In his 1848 memoirs, the French writer, politician and diplomat François-René de Chateaubriand wrote of Clanwilliam that: ‘at the head of the younger [London dandies of the 1820s]… Lord Clanwilliam was prominent, the son, it was said, of the duc de Richelieu’. How much credence can be attached to this contemporary London gossip concerning the sitter’s birth is unclear. However, Clanwilliam was evidently on intimate terms with Armand-Emmanuel du Plessis, duc de Richelieu (1766-1822), a Major General in the Russian Imperial Army and twice Prime Minister of France. In a letter to Lawrence, dated 28 May 1822 (RA; LAW/4/26/2), eleven days after Richelieu’s death, Clanwilliam states that he intends to pay for the replica of the duc’s portrait, a work that Lawrence had painted for Richelieu’s sisters and is now in the Musée des Beaux-Arts, Besançon.

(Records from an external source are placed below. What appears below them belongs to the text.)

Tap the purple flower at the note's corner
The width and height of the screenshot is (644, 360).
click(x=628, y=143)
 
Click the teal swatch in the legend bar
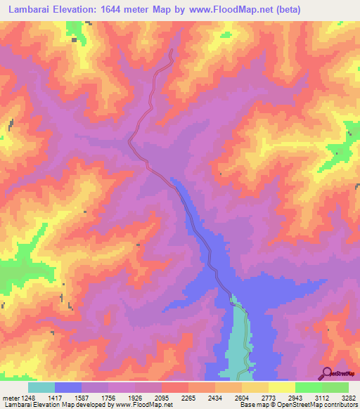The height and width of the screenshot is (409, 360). (x=41, y=387)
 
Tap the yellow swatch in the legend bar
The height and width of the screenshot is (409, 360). (x=281, y=387)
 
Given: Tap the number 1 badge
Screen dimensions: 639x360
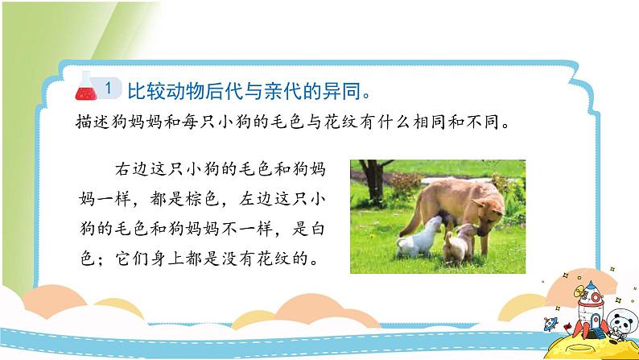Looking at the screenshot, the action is tap(109, 88).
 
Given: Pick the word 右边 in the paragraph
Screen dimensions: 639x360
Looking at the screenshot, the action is tap(131, 169).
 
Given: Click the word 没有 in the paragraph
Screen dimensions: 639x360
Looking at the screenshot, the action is tap(237, 259).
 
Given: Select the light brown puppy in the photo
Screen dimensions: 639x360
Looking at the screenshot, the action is tap(460, 244).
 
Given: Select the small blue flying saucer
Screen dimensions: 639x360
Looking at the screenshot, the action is tap(550, 323).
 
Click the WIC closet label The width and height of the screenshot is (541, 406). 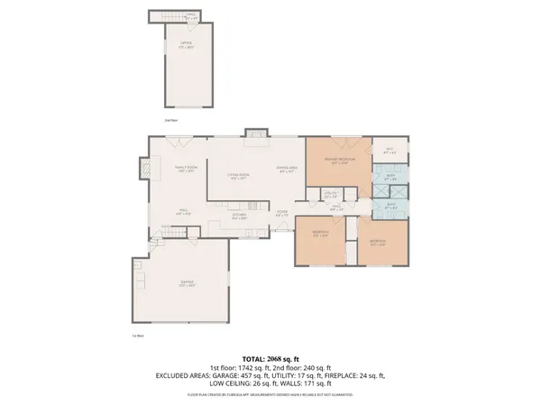[390, 151]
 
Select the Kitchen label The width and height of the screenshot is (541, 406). [240, 217]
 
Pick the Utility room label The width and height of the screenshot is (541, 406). [331, 193]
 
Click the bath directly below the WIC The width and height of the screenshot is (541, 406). [390, 178]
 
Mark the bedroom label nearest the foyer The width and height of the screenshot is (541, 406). [319, 233]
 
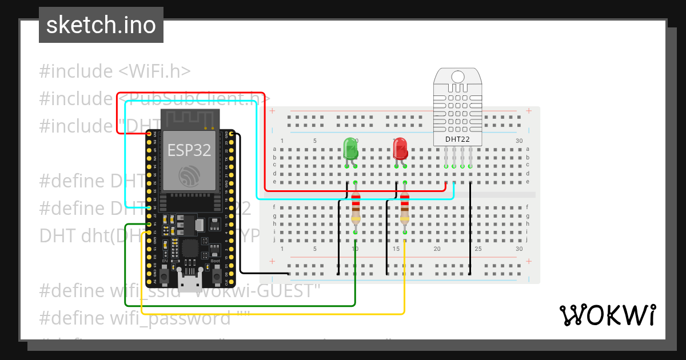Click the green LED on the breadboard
[x=350, y=149]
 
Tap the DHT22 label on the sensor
[x=457, y=139]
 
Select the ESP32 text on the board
[x=189, y=150]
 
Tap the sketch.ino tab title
[x=101, y=25]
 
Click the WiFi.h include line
[x=115, y=71]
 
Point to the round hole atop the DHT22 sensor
[x=457, y=77]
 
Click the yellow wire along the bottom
[x=274, y=314]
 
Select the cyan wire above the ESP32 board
[x=194, y=101]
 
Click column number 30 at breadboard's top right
[x=519, y=141]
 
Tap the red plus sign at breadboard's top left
[x=273, y=111]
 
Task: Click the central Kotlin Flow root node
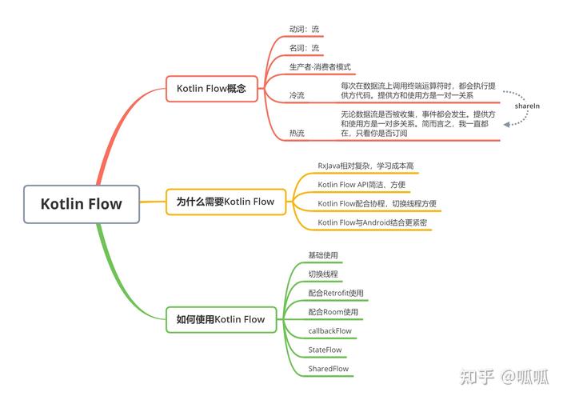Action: click(x=82, y=203)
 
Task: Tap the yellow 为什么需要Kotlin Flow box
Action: click(x=225, y=202)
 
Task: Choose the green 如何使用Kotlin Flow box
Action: click(x=221, y=319)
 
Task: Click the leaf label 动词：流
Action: click(x=304, y=30)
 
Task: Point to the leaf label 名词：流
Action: click(x=304, y=48)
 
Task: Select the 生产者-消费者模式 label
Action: click(x=320, y=67)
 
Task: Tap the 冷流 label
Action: click(x=297, y=95)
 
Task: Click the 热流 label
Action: click(x=297, y=134)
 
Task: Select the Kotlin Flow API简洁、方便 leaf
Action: click(x=361, y=185)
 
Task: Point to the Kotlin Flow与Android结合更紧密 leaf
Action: click(x=373, y=222)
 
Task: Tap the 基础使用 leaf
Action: click(x=323, y=255)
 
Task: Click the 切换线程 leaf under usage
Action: click(x=323, y=274)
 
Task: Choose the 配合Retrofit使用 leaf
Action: click(x=336, y=293)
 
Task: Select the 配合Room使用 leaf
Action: click(x=333, y=312)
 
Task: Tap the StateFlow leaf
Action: click(x=325, y=350)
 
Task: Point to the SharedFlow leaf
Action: click(x=328, y=369)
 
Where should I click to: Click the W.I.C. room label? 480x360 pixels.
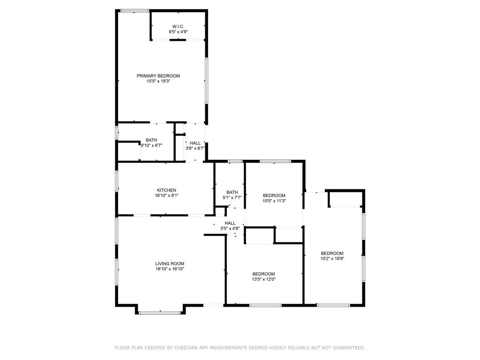tap(178, 26)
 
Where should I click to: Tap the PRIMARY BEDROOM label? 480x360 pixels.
tap(158, 76)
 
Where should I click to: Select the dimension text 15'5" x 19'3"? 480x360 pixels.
tap(158, 81)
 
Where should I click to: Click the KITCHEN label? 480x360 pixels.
tap(153, 190)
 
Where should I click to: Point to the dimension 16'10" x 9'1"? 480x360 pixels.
tap(153, 195)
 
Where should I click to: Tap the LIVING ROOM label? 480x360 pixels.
tap(170, 263)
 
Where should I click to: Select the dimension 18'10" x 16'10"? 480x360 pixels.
tap(170, 269)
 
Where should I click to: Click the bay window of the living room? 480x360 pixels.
tap(160, 312)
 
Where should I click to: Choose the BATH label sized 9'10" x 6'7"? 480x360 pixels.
tap(151, 140)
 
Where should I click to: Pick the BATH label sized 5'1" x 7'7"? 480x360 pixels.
tap(232, 192)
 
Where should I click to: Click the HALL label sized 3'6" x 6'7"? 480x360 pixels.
tap(195, 143)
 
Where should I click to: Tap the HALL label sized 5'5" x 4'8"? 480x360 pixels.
tap(230, 223)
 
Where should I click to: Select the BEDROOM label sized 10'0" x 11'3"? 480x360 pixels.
tap(274, 195)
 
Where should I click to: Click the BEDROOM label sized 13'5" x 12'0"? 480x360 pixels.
tap(263, 274)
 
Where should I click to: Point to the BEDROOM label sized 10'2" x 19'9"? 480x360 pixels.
tap(332, 253)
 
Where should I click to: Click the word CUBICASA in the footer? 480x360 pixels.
tap(187, 348)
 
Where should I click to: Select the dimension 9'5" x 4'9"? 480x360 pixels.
tap(178, 32)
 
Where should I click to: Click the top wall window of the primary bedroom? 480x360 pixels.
tap(135, 10)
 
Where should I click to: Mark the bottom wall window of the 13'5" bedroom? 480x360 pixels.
tap(265, 306)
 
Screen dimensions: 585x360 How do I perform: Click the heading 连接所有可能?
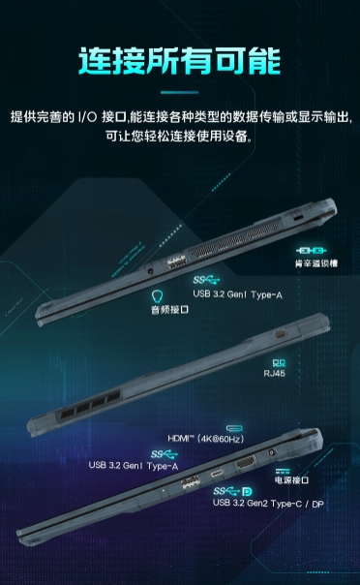coord(180,61)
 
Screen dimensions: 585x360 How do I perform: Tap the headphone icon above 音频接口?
coord(159,294)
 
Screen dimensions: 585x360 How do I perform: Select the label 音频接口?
coord(168,310)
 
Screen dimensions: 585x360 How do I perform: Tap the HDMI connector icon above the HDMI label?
coord(234,426)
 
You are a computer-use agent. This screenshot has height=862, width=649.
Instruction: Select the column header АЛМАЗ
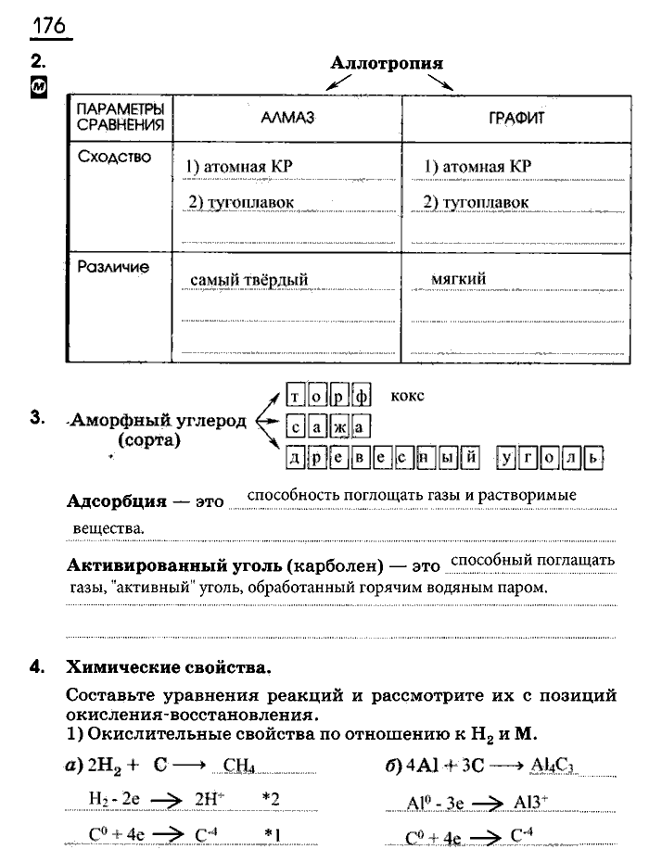(x=288, y=119)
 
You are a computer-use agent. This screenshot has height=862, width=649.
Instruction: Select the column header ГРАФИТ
(x=515, y=119)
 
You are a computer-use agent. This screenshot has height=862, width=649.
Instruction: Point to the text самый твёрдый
(x=248, y=279)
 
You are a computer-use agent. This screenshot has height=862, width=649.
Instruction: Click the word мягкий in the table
(x=458, y=278)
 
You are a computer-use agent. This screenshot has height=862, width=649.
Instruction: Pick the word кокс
(x=407, y=396)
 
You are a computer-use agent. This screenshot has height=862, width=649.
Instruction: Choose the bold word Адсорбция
(x=117, y=501)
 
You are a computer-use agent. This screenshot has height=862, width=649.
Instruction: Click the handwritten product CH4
(x=239, y=766)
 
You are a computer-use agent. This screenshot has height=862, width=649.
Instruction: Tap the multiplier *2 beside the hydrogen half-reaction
(x=272, y=798)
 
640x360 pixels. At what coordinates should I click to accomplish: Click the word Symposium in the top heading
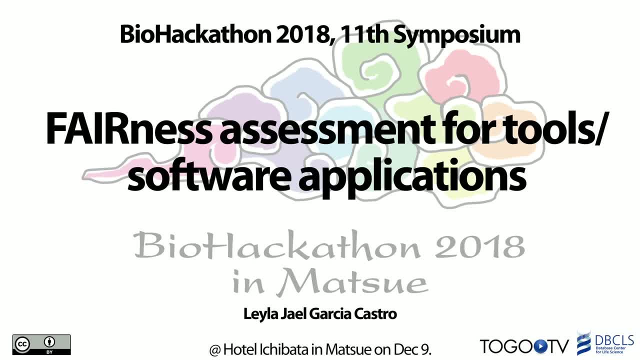point(457,36)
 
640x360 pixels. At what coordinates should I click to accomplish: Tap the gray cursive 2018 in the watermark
point(480,246)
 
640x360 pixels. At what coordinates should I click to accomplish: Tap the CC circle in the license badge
point(22,344)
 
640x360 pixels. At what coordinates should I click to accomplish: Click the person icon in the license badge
point(50,342)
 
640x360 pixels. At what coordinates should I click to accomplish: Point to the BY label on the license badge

It was presumably through Castlereagh (fig. 2), Britain’s leading negotiator at the Congress of Vienna, and his half-brother, Charles William Stewart, 3rd Marquess of Londonderry, that Lawrence met Clanwilliam and in turn his sister, whose portrait was later described as a ‘cadeau’ from the artist (Letter from The Earl of Clanwilliam to Lawrence, 15 September 1823, RA; LAW 4/ 161). The correspondence between the sitter and artist attest to their lasting intimacy. In a letter dated June 1824, in which he discusses the portrait of Richelieu, Clanwilliam expresses his hopes to visit Lawrence soon to gossip about ‘100 little things’ (RA; LAW/4/230/2). Clanwilliam would later serve as a pallbearer at Lawrence’s funeral on 21 January 1830, an occasion of national mourning recorded by Turner in a watercolour preserved at Tate Britain, London.
The portraits of Richard and his sister were painted at a decisive moment when Lawrence was emerging as the unrivalled star of European portraiture in the first half of the nineteenth-century. Indeed, it was in 1819 that he executed two of the full-lengths, which were to form part of the series later hung in the Waterloo Chamber at Windsor Castle, that are considered the crowning achievement of his glittering career: the portrait of Pope Pius VII (which marks a unique instance of a British artist being commissioned to paint a Pope for a Protestant monarch); and that of his private secretary and personal adviser Ercole, Cardinal Consalvi (both Royal Collection).
Interestingly, this portrait is not mentioned in Lawrence’s letter to Joseph Farington, sent from Rome on 19th May 1819, in which he lists the works executed (including both an oil and drawing of Selina) during his time in Vienna. However, in a letter to Lawrence, dated 25 December 1819, from Elizabeth, Duchess of Devonshire (1758-1824), she describes seeing the artist’s: ‘drawing of Lord Clanwilliam at Lady Mansfield’s, it is framed and looks extremely well and is very like’ (RA; LAW/3/78). This is very probably the work recorded by Garlick in 1964 as then in the collection of Count Clam-Martinic and ‘inscribed, but not in Lawrence’s hand, Earl of Clanwilliam 1819’ (‘A catalogue of the paintings, drawings and pastels of Sir Thomas Lawrence’, Walpole Society, XXXIX, 1964, pp. 222). Clanwilliam sat again to the artist for the full-length exhibited at the Royal Academy in 1824 (private collection; see K. Garlick, Sir Thomas Lawrence: A complete catalogue of the oil paintings, Oxford, 1989, p. 169, no. 189).